Столица

«Дело Хоттабыча». Московский журналист пытался разобраться, кто такой Юрий Дмитриев и как из него пытаются сделать педофила

На завтра назначено первое заседание городского суда Петрозаводска по делу Юрия Дмитриева. История руководителя карельского «Мемориала (НКО, выполняющая функции иностранного агента)» заинтересовала журналистов федеральных изданий, и вот уже несколько дней в российском сегменте Интернета обсуждают статью «Дело Хоттабыча», автор которой постарался собрать абсолютно все имеющиеся в открытом доступе факты о деятельности Юрия Дмитриева и предъявленных ему обвинениях.

Напомним, историка обвиняют в развратных действиях в отношении несовершеннолетнего лица и незаконном хранении оружия. Причитать статью полностью можно здесь. Мы приведем лишь несколько фрагментов.

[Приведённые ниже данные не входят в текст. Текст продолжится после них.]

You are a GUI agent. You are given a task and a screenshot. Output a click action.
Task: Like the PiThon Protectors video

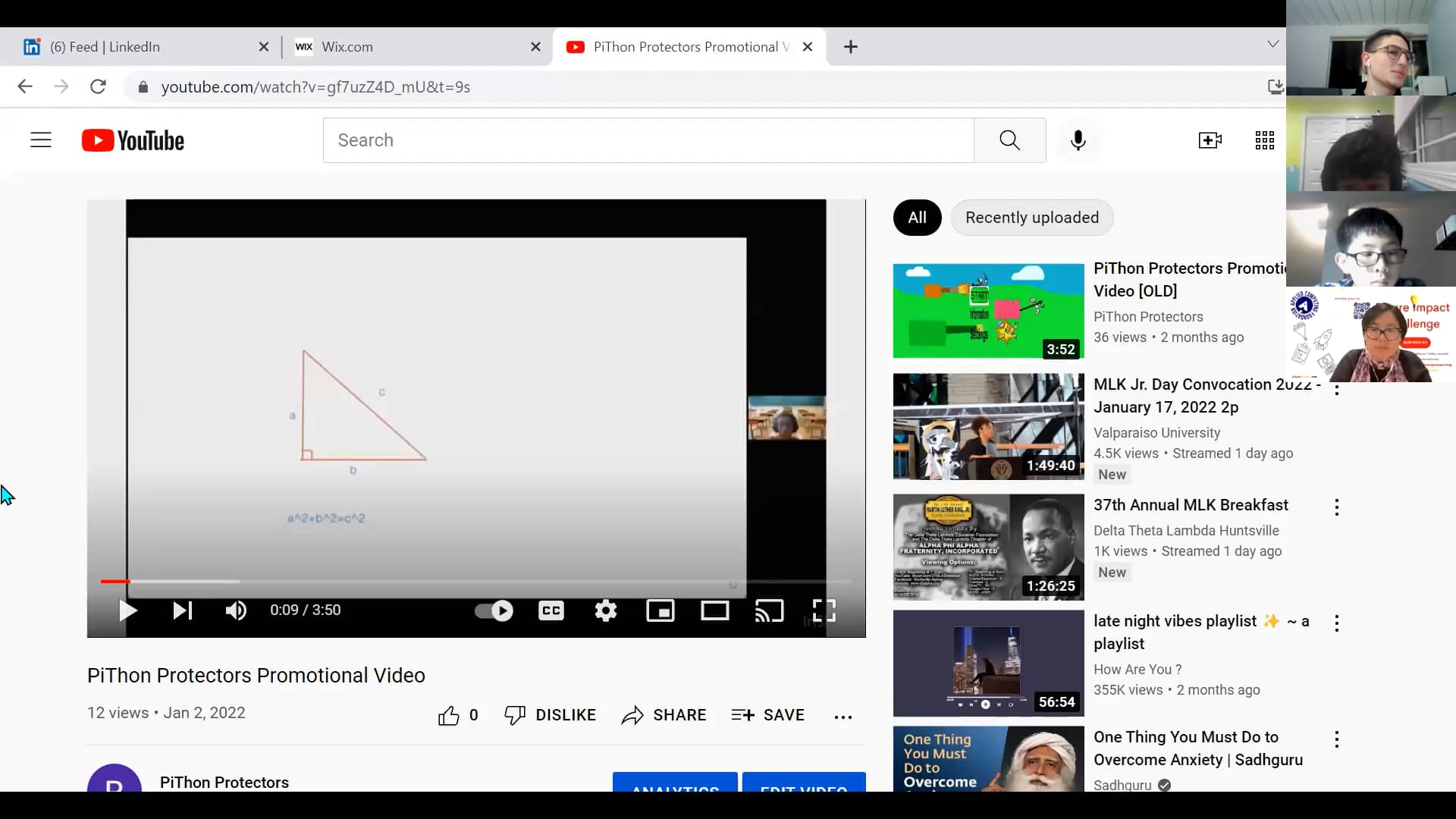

В 1988 году Юрий сделался помощником народного депутата Михаила Зенько. Однажды ему позвонил репортер газеты «Комсомолец»: в гарнизоне Бесовец обнаружены человеческие останки.

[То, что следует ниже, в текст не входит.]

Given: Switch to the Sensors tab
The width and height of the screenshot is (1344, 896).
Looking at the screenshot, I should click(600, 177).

«Ну, я быстренько шефу: «Надо, едем». Я в медучилище учился, маленько анатомию знал, по положению костей определил, где должна быть голова, достал череп, почистил, а там в затылочной части круглое отверстие. Расстрелянные. И потом я несколько выходных посвятил тому, что просто ездил туда, собирал эти кости, складывал их в мешки и увозил в гаражи. Это потом уже пришло желание узнать, что это были за люди, почему они были расстреляны. А тогда-то цель простая была: собрать да похоронить по-человечески. Как-то нашел ботинок с разношенной галошей. А в заднике – газетка, чтоб галоша не хлюпала. Отнёс улику в прокуратуру, а мне говорят: прочитать невозможно. Ну я взял колонковую кисть, детское мыло – и полмесяца с газетой провозился. Когда текст стал проявляться, пошёл в библиотеку – искать, что за газета. Оказалось, «Красная Карелия» от сентября 1937 года...»

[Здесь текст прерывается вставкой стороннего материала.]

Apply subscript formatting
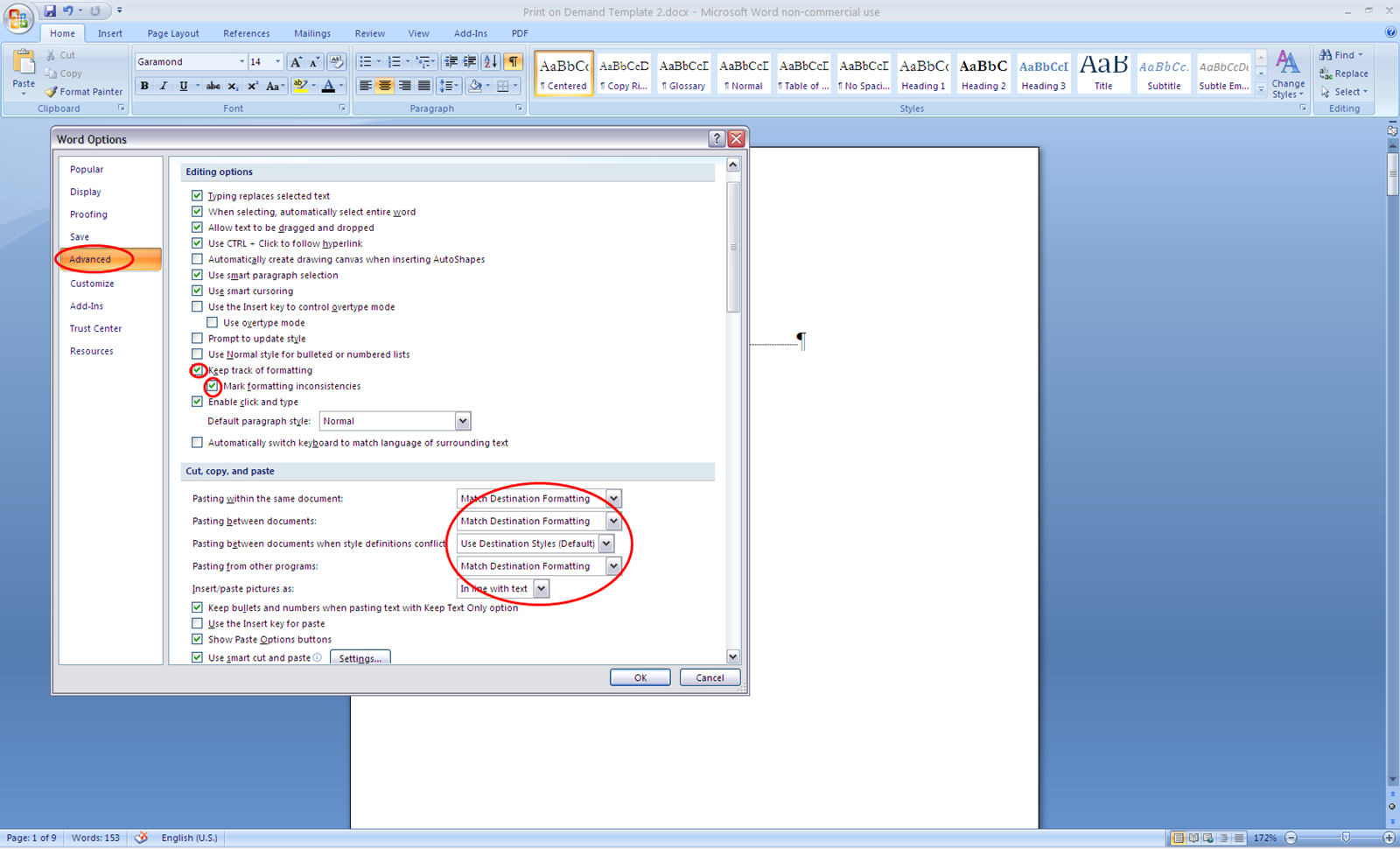 234,86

Я выхожу обратно на поляну, где стоит большой камень, который двадцать лет назад поставили Дмитриев с его другом Гришей Салтупом. На нем надпись: «Люди, не убивайте друг друга!». Эта банальная, казалось бы, фраза при выходе из леса звучит как твоя собственная, глубокая и наивная просьба. И тут мне звонит телефон — друг, считавший, что я в Питере, спрашивает, все ли в порядке, и рассказывает про теракт. Меня охватывает ощущение какой-то грядущей катастрофы. С этой лесной тропки я остро чувствую призрачность нашего благополучия. Разве мог кто-нибудь в России 1913 года вообразить, что из-за дурацкого теракта начнется мировая война, а потом гражданская, что восемь миллионов русских людей погибнет от рук друг друга, что страна покроется концлагерями и люди будут сотнями тысяч расстреливать своих братьев безо всякой причины? Это показалось бы абсолютно невозможным.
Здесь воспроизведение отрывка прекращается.